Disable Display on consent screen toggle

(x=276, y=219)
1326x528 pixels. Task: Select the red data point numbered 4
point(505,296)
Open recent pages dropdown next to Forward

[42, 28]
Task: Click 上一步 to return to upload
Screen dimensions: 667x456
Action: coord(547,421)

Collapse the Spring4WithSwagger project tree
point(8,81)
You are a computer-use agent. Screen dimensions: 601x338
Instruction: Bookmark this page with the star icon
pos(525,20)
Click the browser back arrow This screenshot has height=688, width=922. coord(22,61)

+ + + +

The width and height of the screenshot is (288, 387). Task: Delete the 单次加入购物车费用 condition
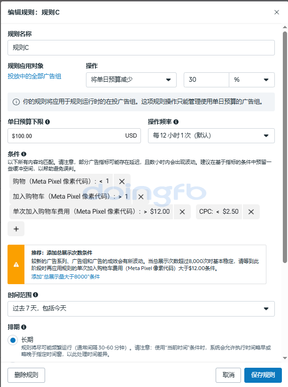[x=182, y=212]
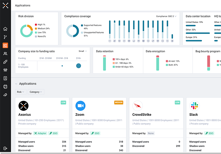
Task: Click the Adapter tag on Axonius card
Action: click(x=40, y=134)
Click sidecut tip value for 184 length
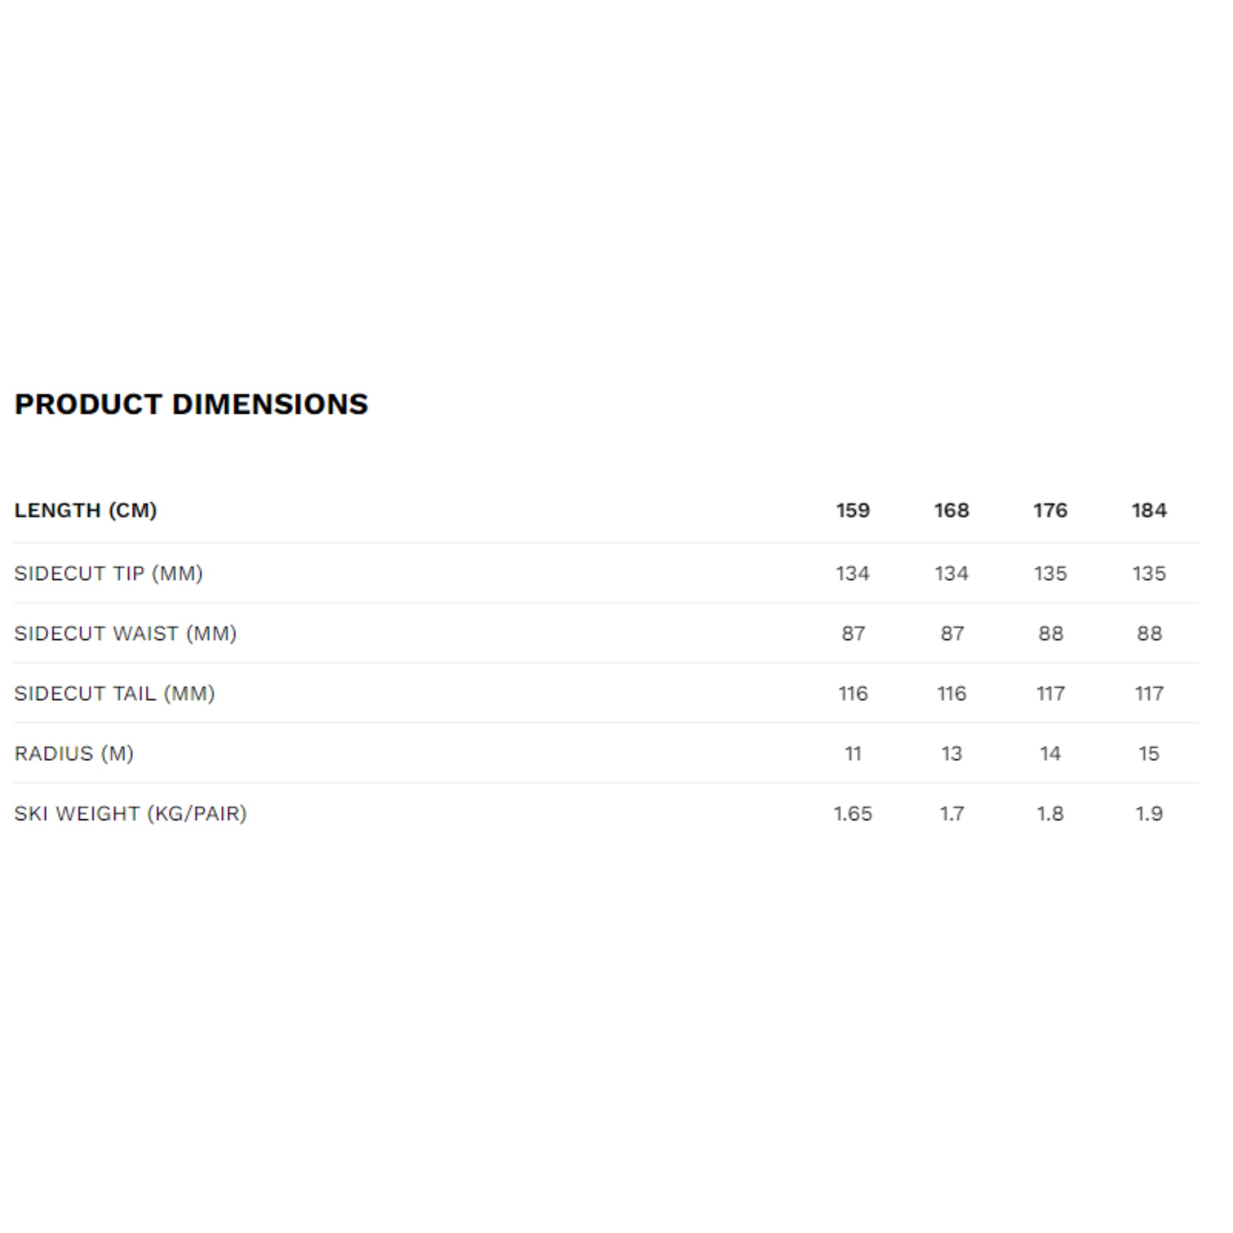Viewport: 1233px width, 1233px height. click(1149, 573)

+ + + +

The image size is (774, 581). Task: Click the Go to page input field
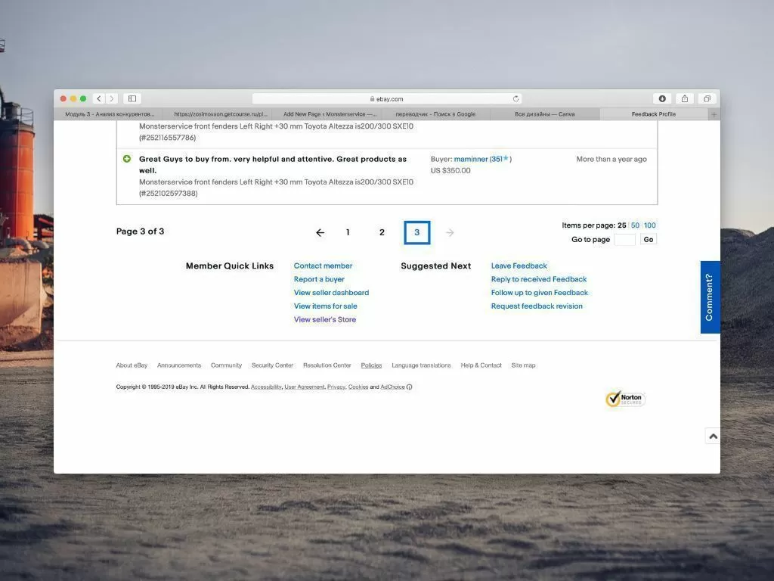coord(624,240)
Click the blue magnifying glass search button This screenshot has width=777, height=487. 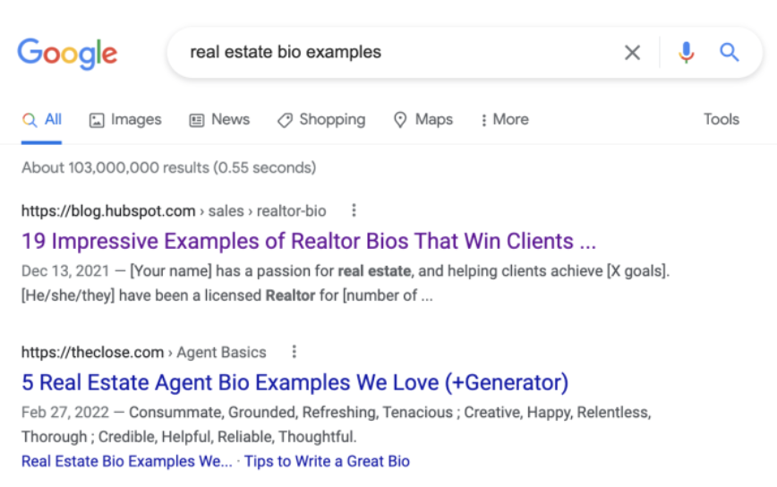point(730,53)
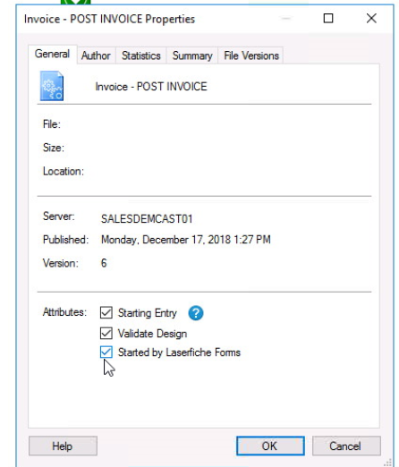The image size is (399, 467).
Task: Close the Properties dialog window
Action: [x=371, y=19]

+ + + +

WORK TO BE COMPLETED:
Which lines run from the one holding "Disable Display on consent screen toggle" through the one holding "Click the browser" in the records above? Repeat them exactly, both included, and nothing more.

SOLUTION TO THIS TASK:
Disable Display on consent screen toggle

(x=276, y=219)
1326x528 pixels. Task: Select the red data point numbered 4
point(505,296)
Open recent pages dropdown next to Forward

[42, 28]
Task: Click 上一步 to return to upload
Screen dimensions: 667x456
Action: coord(547,421)

Collapse the Spring4WithSwagger project tree
point(8,81)
You are a computer-use agent. Screen dimensions: 601x338
Instruction: Bookmark this page with the star icon
pos(525,20)
Click the browser back arrow This screenshot has height=688, width=922. coord(22,61)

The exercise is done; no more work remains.